▶ _STATED GOAL_: Could you set out the records below as a Markdown table with the columns Row and Line, giving each line its row number and leaving out blank lines?

▶ _EXTRACTED MATERIAL_:

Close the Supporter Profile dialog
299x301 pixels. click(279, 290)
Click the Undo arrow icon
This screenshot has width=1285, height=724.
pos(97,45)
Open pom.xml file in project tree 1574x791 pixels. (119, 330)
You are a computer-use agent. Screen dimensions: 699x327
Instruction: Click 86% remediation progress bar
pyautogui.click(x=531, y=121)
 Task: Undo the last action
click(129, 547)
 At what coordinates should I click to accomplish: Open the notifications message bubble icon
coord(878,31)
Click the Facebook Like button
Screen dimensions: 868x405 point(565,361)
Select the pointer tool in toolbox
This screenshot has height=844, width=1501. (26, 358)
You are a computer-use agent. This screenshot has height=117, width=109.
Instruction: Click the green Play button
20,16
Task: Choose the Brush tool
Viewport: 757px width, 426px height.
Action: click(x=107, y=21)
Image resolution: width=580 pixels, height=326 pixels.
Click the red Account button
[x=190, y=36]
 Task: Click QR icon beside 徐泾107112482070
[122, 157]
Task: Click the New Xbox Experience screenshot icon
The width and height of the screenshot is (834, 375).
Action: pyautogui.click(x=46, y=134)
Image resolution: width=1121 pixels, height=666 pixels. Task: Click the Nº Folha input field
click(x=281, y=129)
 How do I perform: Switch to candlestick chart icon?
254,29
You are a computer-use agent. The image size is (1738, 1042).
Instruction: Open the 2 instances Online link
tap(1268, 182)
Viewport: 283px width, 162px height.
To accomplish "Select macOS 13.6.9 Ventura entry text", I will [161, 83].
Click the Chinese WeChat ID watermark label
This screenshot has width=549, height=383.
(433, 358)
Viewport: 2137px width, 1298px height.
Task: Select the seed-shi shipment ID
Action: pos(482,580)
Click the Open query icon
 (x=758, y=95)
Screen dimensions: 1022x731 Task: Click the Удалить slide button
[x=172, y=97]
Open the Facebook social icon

▶ _WORKED SOLUTION_:
| Row | Line |
|---|---|
| 1 | Close the Supporter Profile dialog |
| 2 | 299x301 pixels. click(279, 290) |
| 3 | Click the Undo arrow icon |
| 4 | This screenshot has width=1285, height=724. |
| 5 | pos(97,45) |
| 6 | Open pom.xml file in project tree 1574x791 pixels. (119, 330) |
| 7 | You are a computer-use agent. Screen dimensions: 699x327 |
| 8 | Instruction: Click 86% remediation progress bar |
| 9 | pyautogui.click(x=531, y=121) |
| 10 |  Task: Undo the last action |
| 11 | click(129, 547) |
| 12 |  At what coordinates should I click to accomplish: Open the notifications message bubble icon |
| 13 | coord(878,31) |
| 14 | Click the Facebook Like button |
| 15 | Screen dimensions: 868x405 point(565,361) |
| 16 | Select the pointer tool in toolbox |
| 17 | This screenshot has height=844, width=1501. (26, 358) |
| 18 | You are a computer-use agent. This screenshot has height=117, width=109. |
| 19 | Instruction: Click the green Play button |
| 20 | 20,16 |
| 21 | Task: Choose the Brush tool |
| 22 | Viewport: 757px width, 426px height. |
| 23 | Action: click(x=107, y=21) |
| 24 | Image resolution: width=580 pixels, height=326 pixels. |
| 25 | Click the red Account button |
| 26 | [x=190, y=36] |
| 27 |  Task: Click QR icon beside 徐泾107112482070 |
| 28 | [122, 157] |
| 29 | Task: Click the New Xbox Experience screenshot icon |
| 30 | The width and height of the screenshot is (834, 375). |
| 31 | Action: pyautogui.click(x=46, y=134) |
| 32 | Image resolution: width=1121 pixels, height=666 pixels. Task: Click the Nº Folha input field |
| 33 | click(x=281, y=129) |
| 34 |  How do I perform: Switch to candlestick chart icon? |
| 35 | 254,29 |
| 36 | You are a computer-use agent. The image size is (1738, 1042). |
| 37 | Instruction: Open the 2 instances Online link |
| 38 | tap(1268, 182) |
| 39 | Viewport: 283px width, 162px height. |
| 40 | To accomplish "Select macOS 13.6.9 Ventura entry text", I will [161, 83]. |
| 41 | Click the Chinese WeChat ID watermark label |
| 42 | This screenshot has width=549, height=383. |
| 43 | (433, 358) |
| 44 | Viewport: 2137px width, 1298px height. |
| 45 | Task: Select the seed-shi shipment ID |
| 46 | Action: pos(482,580) |
| 47 | Click the Open query icon |
| 48 |  (x=758, y=95) |
| 49 | Screen dimensions: 1022x731 Task: Click the Удалить slide button |
| 50 | [x=172, y=97] |
| 51 | Open the Facebook social icon |